* _Supplied passage_
══════

Boy's Murder Case Entangled in Fight Over Antidepressants

By BARRY MEIER

Published: August 23, 2004

Christopher Pittman said he remembered everything about that night in late 2001 when he killed his grandparents: the blood, the shotgun blasts, the voices urging him on, even the smoke detectors that screamed as he drove away from their rural South Carolina home after setting it on fire.

"Something kept telling me to do it," he later told a forensic psychiatrist.

Now, Christopher, who was 12 years old at the time of the killings, faces charges of first-degree murder. The decision by a local prosecutor to try him as an adult could send him to prison for life. While prosecutors portray him as a troubled killer, his defenders say the killings occurred for a reason beyond the boy's control - a reaction to the antidepressant Zoloft, a drug he had started taking for depression not long before the slayings.

Such defenses, which have been used before, have rarely succeeded. And most medical experts do not believe there is a link between antidepressants and acts of extreme violence.

But the Pittman case has attracted special attention because it is among the first to arise amid a national debate over the safety of antidepressant use in children and teenagers. Depression is a complex condition, and antidepressants like Zoloft have helped countless children and adults.

In recent months, however, the federal Food and Drug Administration has been examining data from clinical trials indicating that some depressed children and adolescents taking antidepressants think more about suicide and attempt it more often than patients given placebos. The findings varied between drugs. The F.D.A. is scheduled to hold an advisory committee meeting on the issue next month.

══════

* _Records supplied_

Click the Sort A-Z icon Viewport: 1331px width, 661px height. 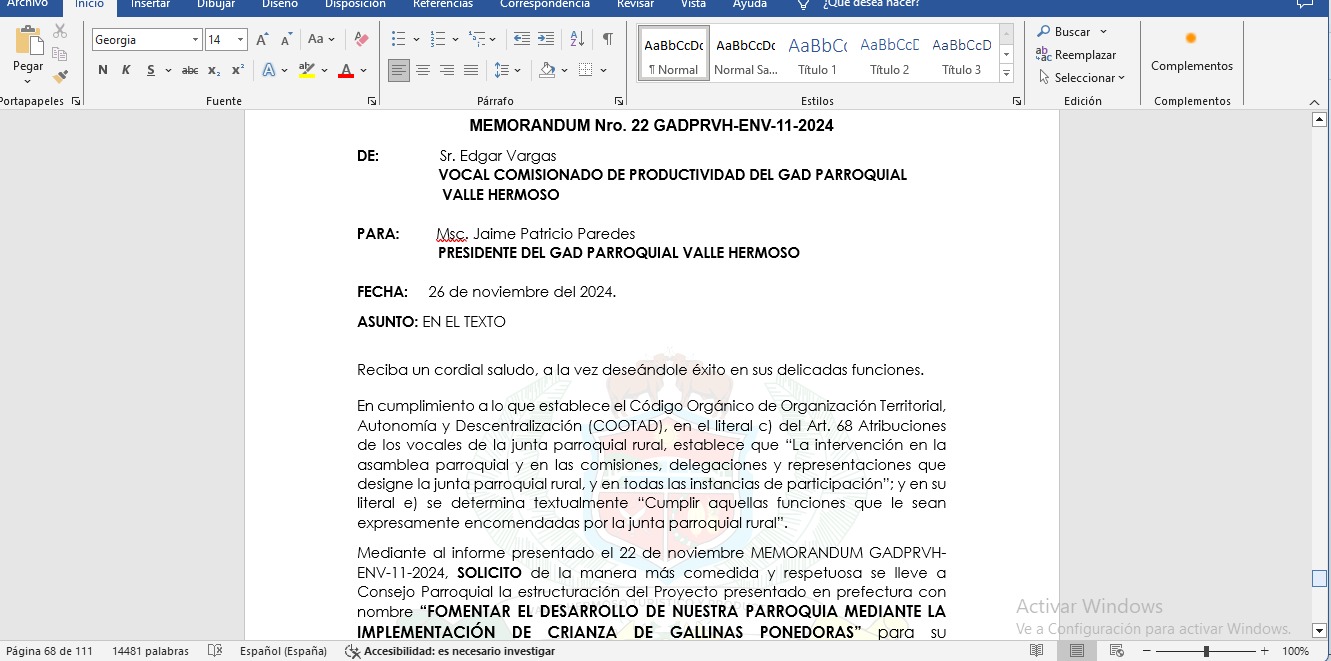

══════

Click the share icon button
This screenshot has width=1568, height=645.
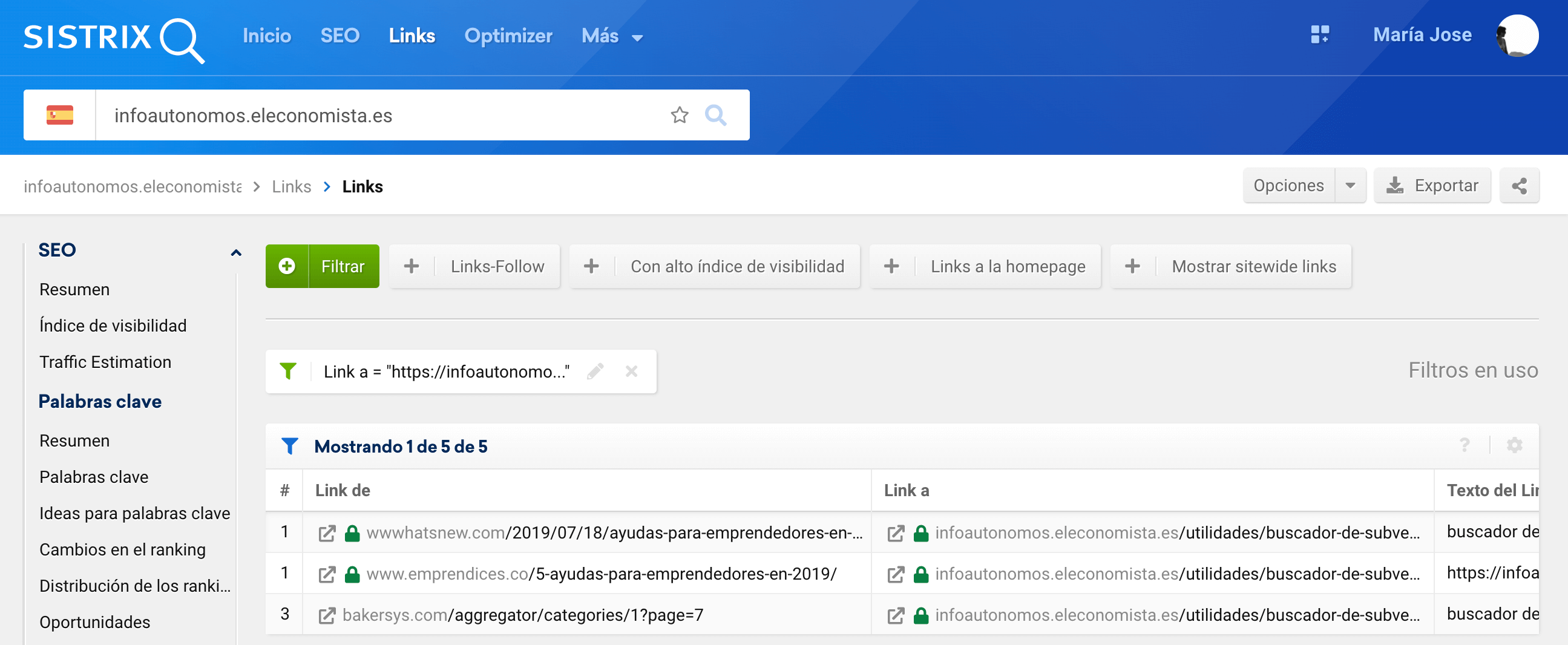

══════

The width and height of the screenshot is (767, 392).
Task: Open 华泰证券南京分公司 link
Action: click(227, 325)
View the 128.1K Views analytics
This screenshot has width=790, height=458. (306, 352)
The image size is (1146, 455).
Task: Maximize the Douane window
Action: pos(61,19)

══════

* _Questions to answer_
**a.** According to the article on the Pittman murder case, how old was Christopher Pittman when the killings happened?
**b.** From the article on the Pittman murder case, copy the part that opens with the words containing "Christopher Pittman said" and closes with "before the slayings.".

* _Response list_
**a.** He was 12 years old.

**b.**
Christopher Pittman said he remembered everything about that night in late 2001 when he killed his grandparents: the blood, the shotgun blasts, the voices urging him on, even the smoke detectors that screamed as he drove away from their rural South Carolina home after setting it on fire.

"Something kept telling me to do it," he later told a forensic psychiatrist.

Now, Christopher, who was 12 years old at the time of the killings, faces charges of first-degree murder. The decision by a local prosecutor to try him as an adult could send him to prison for life. While prosecutors portray him as a troubled killer, his defenders say the killings occurred for a reason beyond the boy's control - a reaction to the antidepressant Zoloft, a drug he had started taking for depression not long before the slayings.